Protestolar yayılmaya başladığı sırada Milli Savunma Bakanı Yoav Gallant, yapılmak istenen düzenlemenin iktidarın yargı üzerindeki siyasi gücünü artıracağı gerekçesiyle Başbakan Netanyahu’dan yargı reformunu geri çekmesini istedi. 

Netanyahu, düzenlemeyi geri çekmek yerine Savunma Bakanı Gallan’ı görevden aldı. Bu adımdan sonra protestolar çığırından çıktı. Protestocular, bu kez düzenlemelerin geri çekilmesini değil, doğrudan hükümetin istifasını istemeye başladı.

Ülkedeki muhalefet lideri Yair Lapid, “Netanyahu, Gallant’ı görevden alabilir, ancak gerçekliği ya da koalisyonun çılgınlığına direnmek için cephe alan İsrail halkını görevden alamaz” dedi.

Gösteriler, hafta sonu ile birlikte kontrolden çıktı. New York’taki İsrail Konsolosu, hükümeti protesto amacıyla görevinden istifa etti. Ülkedeki üniversiteler, süresiz boykot kararı aldı. İşçiler de sendikalarından grev kararı alması çağrısında bulundular. 
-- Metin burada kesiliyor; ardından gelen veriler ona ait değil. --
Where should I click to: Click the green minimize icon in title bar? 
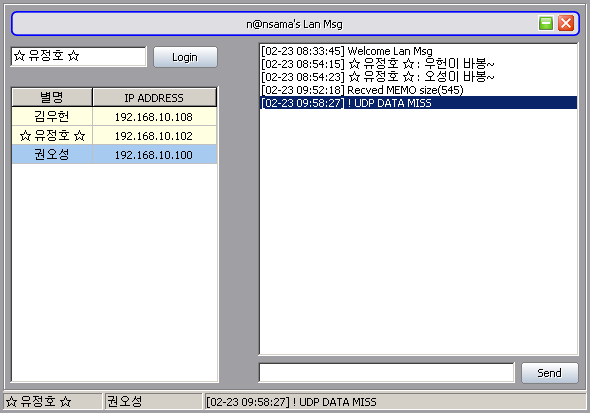coord(546,23)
Ülkenin en büyük sendikası Nastadrut, Netanyahu’nun yargı paketini geri çektiğini 24 saat içinde açıklamaması durumunda genel greve gideceklerini duyurdu. İlk geniş çaplı grev, Ben Gurion Havalimanı’nda başladı. Bütün seferler iptal edildi.

 

OĞUL YAİR NETANYAHU’NUN ‘DIŞ GÜÇLER’ SÖZLERİ

Sağcı Başbakan Netanyahu’nun oğlu Yair Netanyahu, katıldığı radyo programında ülkede sol kanadın yürüttüğü protestoları, 1930’lu yıllardaki Nazi Almanya’sında olanlara benzetti. Sokaklara dökülenlerin protestocu değil teröristler olduğunu öne süren Yair Netanyahu, “Bunları kötü niyetli milyonerler paralarıyla destekliyorlar. Bu iç terörizmdir. Belki zaman alacak ama eninde sonunda hepsi tüm suçları için yargılanacak” diye konuştu. 

 

Oğul Netanyahu, yerel bir televizyona verdiği röportajda eylemleri dış kaynaklı olmakla nitelendirdi ve protestoların arkasında babasını iktidardan devirmek isteyen ABD olduğunu söyledi. Yair’in aynı röportajda dikkat çeken bir sözü daha vardı, “Amaçları Netanyahu’yu devirmek ve İranlılarla anlaşma yapmak” diye Likud taraftarlarına mesajını vermeye çalıştı. 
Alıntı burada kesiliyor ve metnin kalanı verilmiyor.